Alcuni consigli pratici (anche in fase preventiva)

La buona notizia è che si puo’ iniziare da subito a rinforzare e controllare i glutei, anche senza attrezzi particolari.

Alcuni suggerimenti concreti per chi gioca a calcio o lavora nel settore

1° Step: Valutazione

Una PRIMA valutazione potrebbe essere quella di fare uno squat su una gamba davanti a uno specchio e porsi delle domande come:

  • Il ginocchio cade verso l’interno?
  • Il bacino si inclina?
  • c’è la sensazione di instabilità?

Probabilmente i tuoi glutei (e il core) non stanno lavorando come dovrebbero.

2° Step: Esercizi Semplici

Effettuare esercizi semplici ma efficaci, esempio:

  • Abduzione dell’anca da sdraiato sul fianco
  • Monster walk con elastico (camminata laterale)
  • Il “Ponte” (glute bridge), con progressione didattica, tipo con solo un appoggio, statico, dinamico
  • Step-up lenti e controllati

Il segreto è il controllo del movimento, non la velocità. Meglio pochi ripetizioni fatte bene, che tante fatte in fretta. Bisogna imparare prima ad attivare il muscolo poi a rinforzare. Va insegnato al cervello a coinvolgere i glutei al momento giusto, soprattutto nei movimenti complessi come il cambio di direzione, lo sprint, il calcio.

Atleti in una palestra moderna eseguono esercizi a terra con bande elastiche, osservati dagli allenatori, con vista su un campo da calcio esterno.

3° Step: Esercizi più dinamici e funzionali

  • Squat su una gamba
  • Affondi laterali
  • Hip thrust con carico
  • Pliometria controllata (salti, atterraggi)

Questi esercizi ti aiutano non solo a rinforzare i muscoli, ma anche a riaddestrare il corpo a muoversi in modo corretto con un carico e il giusto stress proprio come succede in campo.

Non serve ad allenarli per ore. Bastano 10-15 minuti a seduta, ma fatti con attenzione e costanza.

Tre atleti eseguono esercizi di pliometria su plyo box in un campo sportivo, indossando abbigliamento nero e scarpe da calcio colorate.

E in Riabilitazione?

Se si sta recuperando da un infortunio al ginocchio, il lavoro sui glutei non è facoltativo: è indispensabile.

Spesso i protocolli post-operatori si concentrano solo sul quadricipite o sulla flessione-estensione del ginocchio. Ma senza un buon controllo del bacino e del femore, il rischio di recidiva o di sovraccarico è altissimo.

Il ruolo cruciale dei glutei nella riabilitazione del ginocchio

Un programma efficace dovrebbe includere, già dalle prime fasi (quando possibile), attivazione del gluteo medio, esercizi isometrici, e progressivamente esercizi in carico, monopodalici e funzionali.

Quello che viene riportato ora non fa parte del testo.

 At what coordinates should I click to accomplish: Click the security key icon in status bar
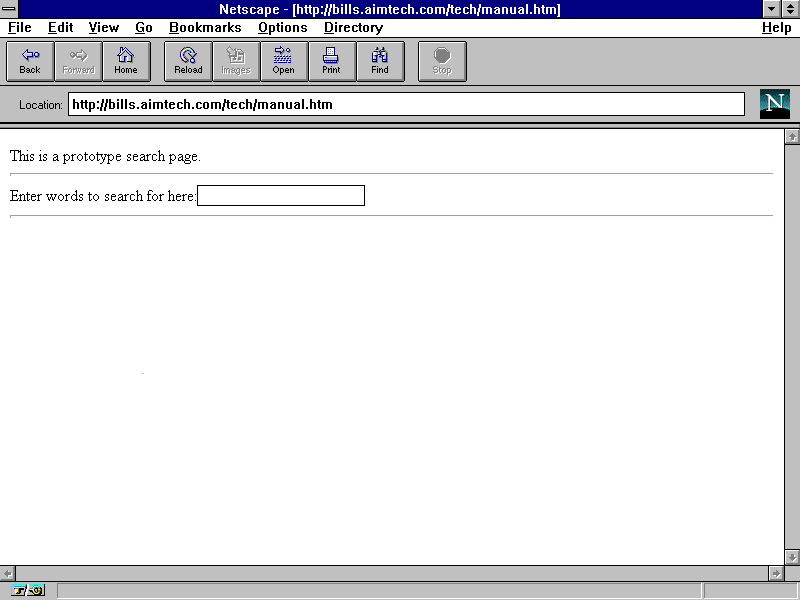click(x=28, y=591)
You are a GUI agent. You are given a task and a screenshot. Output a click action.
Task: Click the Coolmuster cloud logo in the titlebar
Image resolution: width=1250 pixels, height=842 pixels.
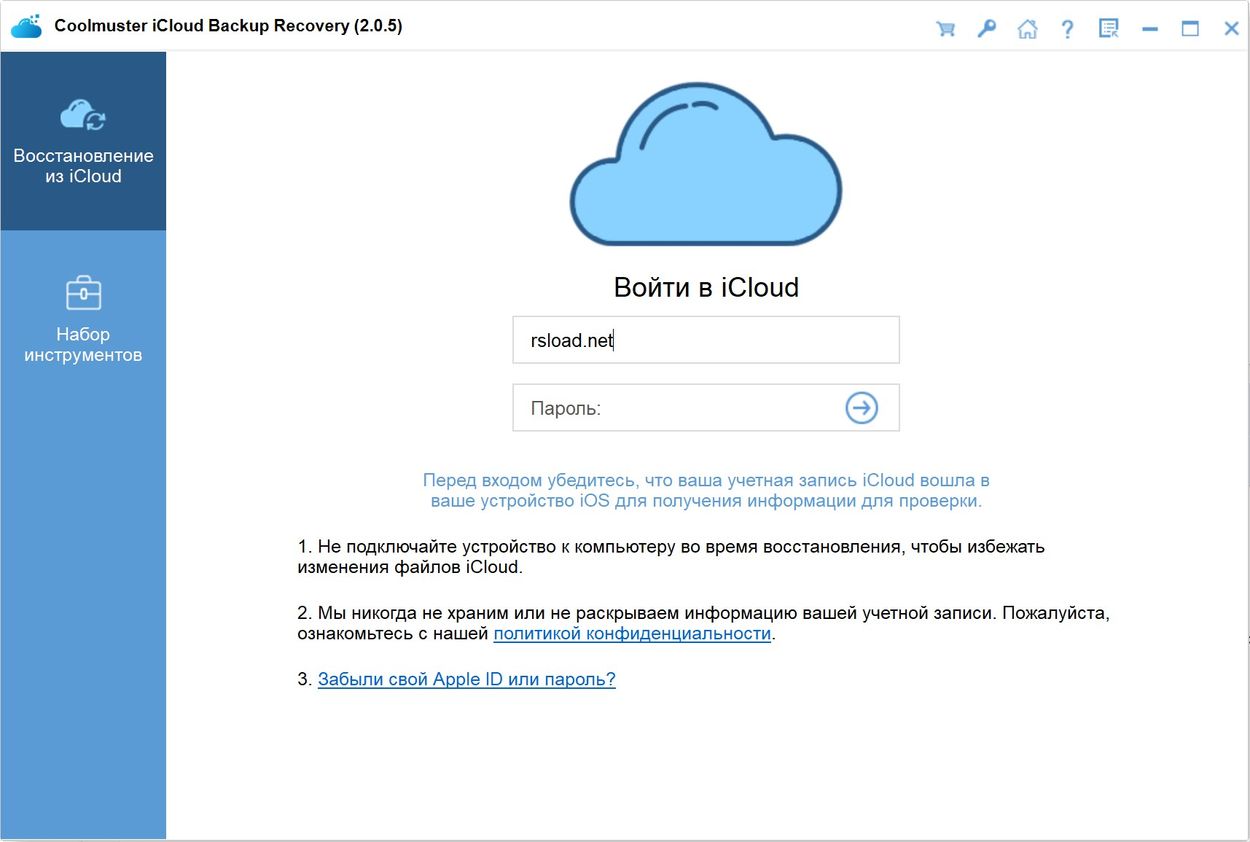pos(25,25)
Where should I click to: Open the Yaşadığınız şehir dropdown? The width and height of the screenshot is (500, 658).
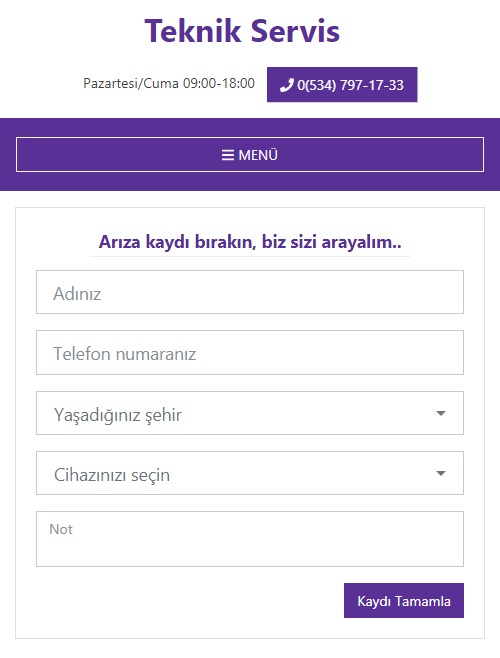click(250, 413)
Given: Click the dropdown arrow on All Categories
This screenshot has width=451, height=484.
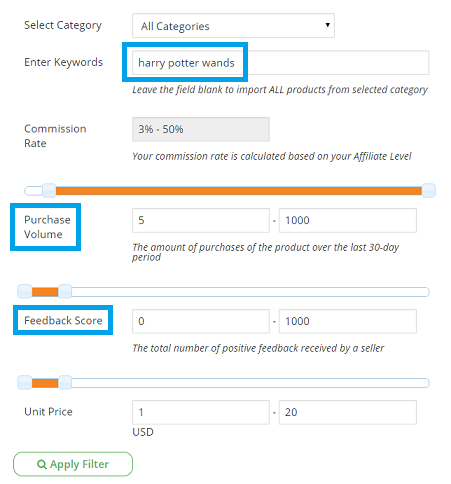Looking at the screenshot, I should tap(328, 25).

In definitiva, il ginocchio può anche essere forte e sano, ma se non riceve il giusto supporto da anca e bacino, prima o poi comincerà a soffrire. Ecco perché, anche nel calcio, non bisognerebbe mai sottovalutare il ruolo dei glutei.

Bibliografia

1. Lance Rane,  Anthony Michael James Bull – Functional electrical stimulation of gluteus medius reduces – the medial joint reaction force of the knee during level walking – Pub Med Arthritis Res Ther 2016;
2. Rinaldi et al. – The influence of gluteal muscle strength deficits on dynamic knee valgus: Journal of Experiental Orthopaedics Article (2022);
3. Christian J Barton et al. – Gluteal muscle activity and patellofemoral pain syndrome: PubMed Journal of Sports Medicine 2012;
4. Kevin R Ford – An evidence-based review of hip-focused neuromuscular exercise interventions to address dynamic lower extremity valgus – Journal of Sports Medicine 2015;
5. David M. Selkowitz et al. – Comparison of electromyographic activity of the gluteal muscles and tensor fascia lata in persons with patellofemoral pain: evaluation of selected, hip-targeted exercises using indwelling fine-wire electrodes – International Journal of Physical Therapy 2024.